Not a good enough argument, sorry. There have been many cases in the
past where code has been withdrawn after some times because we
realized that we got it wrong in the first place.

So, please explain what the current code is good for. Honestly, my
initial reaction to Milton's proposal was "what an idiot, this flag is
there for an obvious safety reason and we don't want to remove it" but
after reading both his arguments and the code, I found that I have
nothing to backup my claim. If you do, please let us know your

If you are suggesting to blindly set the flag to all PCI drivers (or
even just all the ones which make use of the driver_data field -
doesn't make a difference), this simply shows how useless this flag is.
If you don't, then one would have to check the code of all drivers and
add validation code for the driver_data value; but then this no longer
falls into the "trivial" category.

Thanks,
-- 
Jean Delvare
--

From: Greg KH
Date: Thursday, August 14, 2008 - 3:12 pm

The technical reason was that this flag was needed to let some drivers
work properly with the new_id file, right?
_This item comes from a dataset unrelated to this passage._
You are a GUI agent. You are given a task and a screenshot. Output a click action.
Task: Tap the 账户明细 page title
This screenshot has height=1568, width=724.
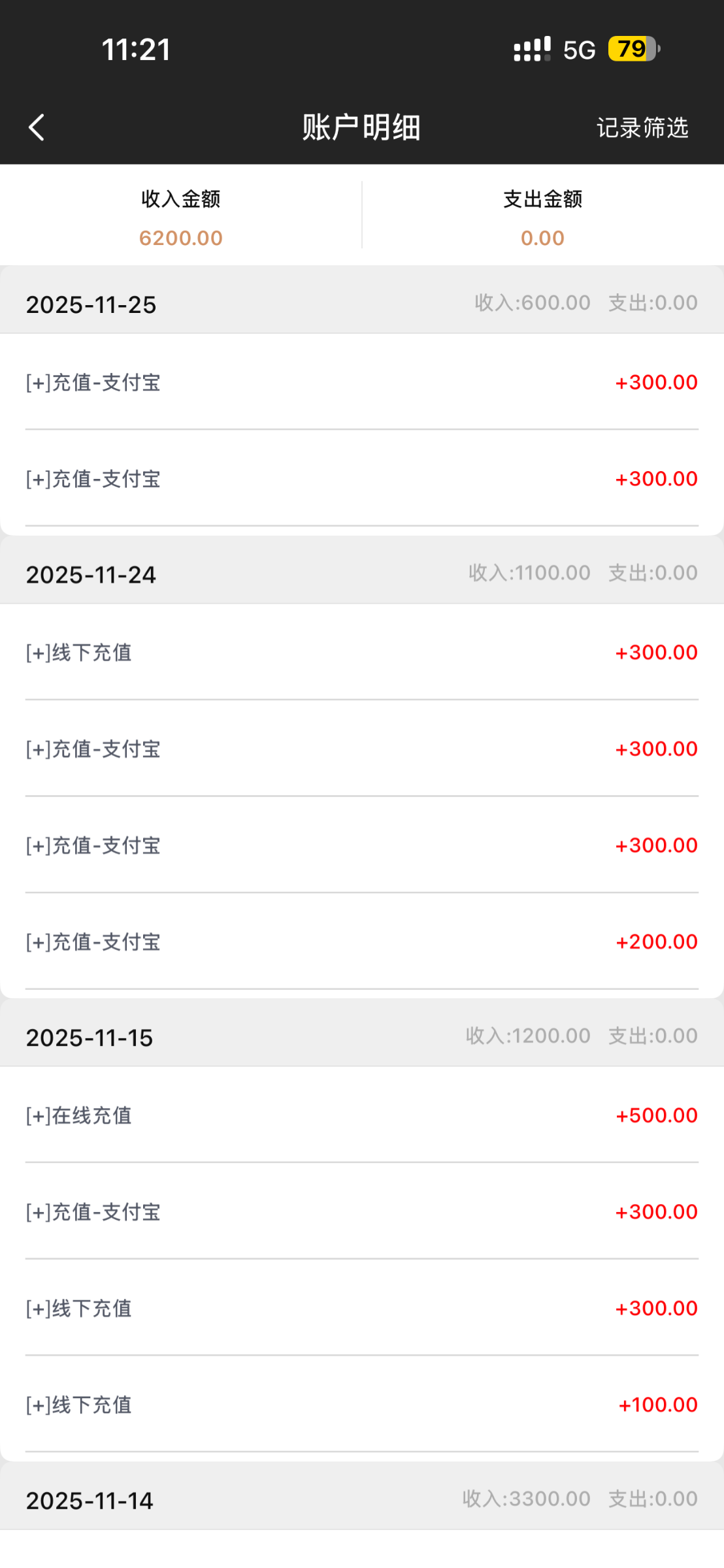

It's pretty "trivial" to look to see if the field is set in the pci_id
structure, that should be all that is needed, right?

thanks,

greg k-h
--

From: Milton Miller
Date: Friday, August 15, 2008 - 7:50 am

So please identify at least one such driver where the only correct 
answer is 0.  I even made it easy for you, i identified which drivers 
set dynamic_id and how.  I identified specific drivers where its the 
wrong answer.

So:  If you are arguing the code is still needed, please identify  at 
least one case that it is correct.  (Oh, I don't buy that if 0 is safe 
but 1 is equally safe, that the existing code is correct).

milton

--

From: Jean Delvare
Date: Friday, August 15, 2008 - 8:50 am

Hi Greg,


Hmm, so in fact you don't have a clue? ;)

I wasn't involved in the addition of this flag, but my impression is
that it was added in the hope that it would prevent users from passing
additional data to drivers using the driver_data field but not prepared
(read: not robust enough) to handle possibly wrong data from user-space.
Probably, the idea was that the person adding the
dynids.use_driver_data flag would be responsible for verifying that the
driver had the required checks in place to guarantee that "nothing"
would go wrong even if the data provided by the user wasn't correct.

(This doesn't make much sense IMHO, as there is zero guarantee that the
developer actually did that - but I believe this is the idea behind the

If the flag goes away, nothing will break per se. In particular, the
drivers which were using the flag won't stop working - you don't prevent
things from happening when removing a safety, on the contrary, you
allow more things to happen. What will change is that all the drivers
which _do_ use the driver_data field but didn't set the
dynids.use_driver_data flag, will now possibly receive their driver_data
from the user.

Which you may say is unsafe, because these drivers may not expect that
(i.e. they probably don't have any check to protect themselves against
bogus driver_data values.) But OTOH most of these drivers can't really
take dynamic IDs at the moment (because the code prevents the user from
passing the required driver_data, silently forcing it to 0) so this
would be a big win in terms of usability. On top of that, considering
that (silently) defaulting to 0 for driver_data is safe, is just plain

Well... If you consider that all drivers using the driver_data field
should have the dynids.use_driver_data flag set unconditionally and
without looking at the code, then in fact you agree with Milton and
myself that this flag should be dropped. The whole point of the flag,
if my guess is correct, was to hint the developer that he/she ...
From: Jesse Barnes
Date: Friday, August 15, 2008 - 10:46 am

Yeah it doesn't seem to be very heavily used at this point. :)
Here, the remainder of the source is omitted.